#3

89 17 10
                                    

13.03.24

Yoongi, Yoongi, Yoongi, Yoongi... Jimin önünde duran kağıda defalarca karaladığı isme bakarken gülümsemeden edemiyordu. Yoongi'nin üzerindeki etkisi buydu işte. Sadece ismiyle bile Jimin'i deli divane ediyordu ve bazen de sadece tek bir hareketiyle Jimin'i yerle bir ediyordu.

Aslında bu korkunçtu. Jimin hayatının ipliğini Yoongi'ye doluyordu ve Yoongi o iplikle ne yaparsa yapsın buna ayak uydurmaya çalışıyordu. Yoongi o ipliği çekerse daha çok çekiliyor, Yoongi ipliği keserse de yapan Yoongi'dir diyip boyun eğiyordu.

Delicesine Yoongi'yi istiyor ama bir ayağını da frenin üzerine koyarak oradan hiç ayırmıyordu.

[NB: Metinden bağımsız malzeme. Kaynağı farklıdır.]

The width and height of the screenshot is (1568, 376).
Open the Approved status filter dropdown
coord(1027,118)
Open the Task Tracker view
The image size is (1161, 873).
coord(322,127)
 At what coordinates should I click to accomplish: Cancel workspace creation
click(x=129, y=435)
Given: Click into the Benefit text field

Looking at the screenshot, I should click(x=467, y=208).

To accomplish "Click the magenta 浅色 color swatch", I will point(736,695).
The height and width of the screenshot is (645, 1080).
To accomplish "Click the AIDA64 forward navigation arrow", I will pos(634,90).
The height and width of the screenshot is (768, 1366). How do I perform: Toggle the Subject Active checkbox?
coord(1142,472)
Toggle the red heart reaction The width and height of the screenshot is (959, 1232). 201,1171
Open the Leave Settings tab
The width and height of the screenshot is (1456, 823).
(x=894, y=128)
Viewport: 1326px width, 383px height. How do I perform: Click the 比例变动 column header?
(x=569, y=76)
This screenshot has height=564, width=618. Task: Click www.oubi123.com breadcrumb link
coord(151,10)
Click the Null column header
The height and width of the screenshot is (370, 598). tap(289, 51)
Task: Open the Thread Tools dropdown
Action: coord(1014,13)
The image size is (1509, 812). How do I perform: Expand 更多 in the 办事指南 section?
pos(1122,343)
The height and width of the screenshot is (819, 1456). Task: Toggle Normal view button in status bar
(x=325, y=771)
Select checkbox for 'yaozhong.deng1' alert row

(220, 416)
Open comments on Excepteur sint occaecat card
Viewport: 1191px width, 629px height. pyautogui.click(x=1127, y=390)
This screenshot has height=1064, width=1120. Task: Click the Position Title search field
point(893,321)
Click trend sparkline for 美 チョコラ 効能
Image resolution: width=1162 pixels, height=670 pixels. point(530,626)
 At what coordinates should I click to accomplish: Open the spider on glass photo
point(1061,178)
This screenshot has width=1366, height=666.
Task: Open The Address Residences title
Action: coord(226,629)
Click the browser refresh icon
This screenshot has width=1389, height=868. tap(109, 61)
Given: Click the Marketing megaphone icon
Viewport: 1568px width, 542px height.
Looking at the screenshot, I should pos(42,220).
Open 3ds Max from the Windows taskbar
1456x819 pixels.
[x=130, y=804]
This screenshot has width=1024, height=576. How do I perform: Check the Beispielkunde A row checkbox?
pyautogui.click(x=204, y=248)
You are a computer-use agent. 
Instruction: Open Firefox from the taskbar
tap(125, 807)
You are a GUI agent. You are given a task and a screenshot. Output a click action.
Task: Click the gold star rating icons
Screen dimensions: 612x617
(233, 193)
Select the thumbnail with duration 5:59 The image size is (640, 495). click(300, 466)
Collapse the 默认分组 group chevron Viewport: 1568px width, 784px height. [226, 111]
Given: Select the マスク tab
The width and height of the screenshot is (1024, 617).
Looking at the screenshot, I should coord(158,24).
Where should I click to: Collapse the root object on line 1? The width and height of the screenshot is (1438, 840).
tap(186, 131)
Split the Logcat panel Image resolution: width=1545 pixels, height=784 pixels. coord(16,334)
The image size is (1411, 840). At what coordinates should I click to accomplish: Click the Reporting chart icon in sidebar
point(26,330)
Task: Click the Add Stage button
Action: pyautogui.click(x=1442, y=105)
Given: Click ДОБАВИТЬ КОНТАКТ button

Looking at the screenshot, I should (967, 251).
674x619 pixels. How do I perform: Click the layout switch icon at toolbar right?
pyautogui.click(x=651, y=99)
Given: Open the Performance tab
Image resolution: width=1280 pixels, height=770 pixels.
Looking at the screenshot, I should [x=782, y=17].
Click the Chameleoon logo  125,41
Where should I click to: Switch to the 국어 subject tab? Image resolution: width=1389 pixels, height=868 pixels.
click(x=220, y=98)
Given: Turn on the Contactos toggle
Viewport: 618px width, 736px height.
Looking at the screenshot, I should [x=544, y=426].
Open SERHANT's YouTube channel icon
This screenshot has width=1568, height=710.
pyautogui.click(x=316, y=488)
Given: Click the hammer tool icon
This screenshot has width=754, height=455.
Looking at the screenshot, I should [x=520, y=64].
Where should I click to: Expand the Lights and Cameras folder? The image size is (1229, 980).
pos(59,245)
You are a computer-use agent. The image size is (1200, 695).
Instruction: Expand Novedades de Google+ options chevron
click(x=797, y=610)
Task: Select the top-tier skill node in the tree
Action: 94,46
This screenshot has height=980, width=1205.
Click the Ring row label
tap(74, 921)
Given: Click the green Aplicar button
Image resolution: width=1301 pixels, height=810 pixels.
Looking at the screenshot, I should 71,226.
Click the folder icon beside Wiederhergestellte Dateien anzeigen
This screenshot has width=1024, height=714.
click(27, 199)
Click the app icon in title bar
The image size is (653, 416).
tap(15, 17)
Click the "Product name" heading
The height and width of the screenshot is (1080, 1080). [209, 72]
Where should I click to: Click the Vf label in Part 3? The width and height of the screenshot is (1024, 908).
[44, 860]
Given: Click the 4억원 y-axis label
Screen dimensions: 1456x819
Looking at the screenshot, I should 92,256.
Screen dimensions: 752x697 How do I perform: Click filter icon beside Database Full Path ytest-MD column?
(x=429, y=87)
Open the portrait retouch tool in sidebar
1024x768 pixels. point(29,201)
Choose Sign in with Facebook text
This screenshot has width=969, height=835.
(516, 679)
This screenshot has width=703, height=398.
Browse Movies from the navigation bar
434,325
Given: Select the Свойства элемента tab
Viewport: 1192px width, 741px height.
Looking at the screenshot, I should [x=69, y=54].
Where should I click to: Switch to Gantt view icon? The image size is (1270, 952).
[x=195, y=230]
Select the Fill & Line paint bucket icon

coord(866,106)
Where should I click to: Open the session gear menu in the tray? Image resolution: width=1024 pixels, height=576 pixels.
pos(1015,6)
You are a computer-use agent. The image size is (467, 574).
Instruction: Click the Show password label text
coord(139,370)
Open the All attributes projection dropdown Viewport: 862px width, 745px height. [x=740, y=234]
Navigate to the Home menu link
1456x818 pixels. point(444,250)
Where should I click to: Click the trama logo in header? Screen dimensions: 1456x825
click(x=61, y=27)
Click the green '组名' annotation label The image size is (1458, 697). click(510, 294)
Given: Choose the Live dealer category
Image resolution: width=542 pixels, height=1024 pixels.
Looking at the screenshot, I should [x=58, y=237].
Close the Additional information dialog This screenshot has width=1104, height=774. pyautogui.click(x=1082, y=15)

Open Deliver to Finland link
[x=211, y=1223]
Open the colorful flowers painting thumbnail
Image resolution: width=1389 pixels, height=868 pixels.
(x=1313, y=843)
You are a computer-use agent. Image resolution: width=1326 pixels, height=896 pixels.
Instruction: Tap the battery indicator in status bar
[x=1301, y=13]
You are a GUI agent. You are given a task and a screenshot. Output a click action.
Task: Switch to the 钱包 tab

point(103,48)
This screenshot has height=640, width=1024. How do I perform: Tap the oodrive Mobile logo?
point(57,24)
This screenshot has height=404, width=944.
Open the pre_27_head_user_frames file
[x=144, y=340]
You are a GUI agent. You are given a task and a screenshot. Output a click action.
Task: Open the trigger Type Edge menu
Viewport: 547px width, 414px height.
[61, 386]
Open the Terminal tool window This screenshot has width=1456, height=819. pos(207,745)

Kalbim avuçlarının içindeydi

"Jimin, selam." Kısa küt saçları ve geniş çerçeveli gözlüğü ile jiyoon, Jimin'in görüş alanına girdiğinde Jimin minik elleri ile Yoongi yazılı kağıdın üzerini kapattı. O harfleri tek tek çizerken oldukça mutluydu fakat şimdi utanmış hissediyordu.

Kim otuzuna merdiven dayadığı halde önündeki kağıtlara hülyalı bir şekilde sevgisini yazardı ki...

"Selam."

Sohbet gericiydi.

Küt saçlarını eli ile sürekli geriye ittiren iş arkadaşı Jimin'i iş çıkışı bütün ekibiyle birlikte içmeye çağırmak için dakikalarca konuşmuştu ve Jimin konuşmanın bir çoğunu dinlememişti bile ama davet edilmeye çalışıldığını anlıyordu.

Beklenmedikti. Genelde Jimin'i davet etmezlerdi ve Jimin bunun biraz da kendi hatası olduğunu biliyordu. Öyle soğuktu ki onlara karşı, birkaç kez kendisi hakkında yapılan dedikodulara kulak kabartmıştı ve herkesin onun hakkında bunu düşündüğü bilgisine ulaşmıştı. Bu sebeple şimdi çağrıldığı için minnet duyarak kabul mü etmeliydi yoksa her zamanki Jimin olup reddederek marketten aldığı keki ile Yoongi'nin kapısının dibinde mi bitmeliydi emin değildi.

Gerçi Yoongi'nin masasında ağladığı günden sonra oldukça utandığı için Yoongi'den kaçındığı bir hafta geçirmişti. Bunun gereksiz olduğunu biliyordu çünkü Yoongi onunla gerçekten ilgili bir hyung gibi oturarak derince sohbet etmişti. Jimin'in sıkıntısını veya derdini irdelememişti fakat ona bazen insanların kötü hissediyor olabileceğini bir çocuğa anlatır gibi defalarca anlatmıştı

Sana tüm kusurlarımı gösteriyorum

Jimin onun kendisi adına o akşam nasıl endişe ettiğini görmüştü ve her ne kadar aklına bu durumu kullanma fikri gelse de yaşından, olgunluğundan utanmıştı.

Eh, yine de hoşuna gitmediğini söyleyemezdi.

"Söz vermek istemem, işlerim oldukça yoğun." Şimdilik geçiştirmek en iyisiydi. Olur da Yoongi'den hâlâ kaçınmak isterse birkaç bardak soju içer, bu gün puba gitmeyecek olan Yoongi'ye yakalanmadan da eve çıkardı.

Yoongi balkonunda oturuyorsa ya da Jimin'in evine inerse işte o zaman kaçamazdı fakat hiç değilse şansını denemiş olurdu.

"Nasıl istersen. Gelmek istersen şirketin karşısında oluyoruz, en azından yarım saat uğrarsın." Başıyla onayladı Jimin. Konuşma uzamadı.

İki taraf da uzatma meraklısı gibi gözükmüyordu zaten ve sohbet olur da uzasaydı Jimin rahat hissetmeyeceğini biliyordu. Merak ettiği bir şey yoktu, Yoongi ile olan iletişiminin aksine yabancı, daha doğrusu kendisine yakın görmediği insanlar, ile konuşurken tutuktu ve insanların da onunla konuşmaktan çok hoşlandığını sanmıyordu.

"Yine yapıyorsun." Jimin kendi kendine fısıldadı. Şu hayatta kendisini böyle alaşağı gören tek insan kendisi olmalıydı ve bunu istemsizce yapıyordu. Bu hayatının bir parçası gibiydi. Jimin'i utandırıyor, çirkinleştiriyor ve suskunlaştırıyordu.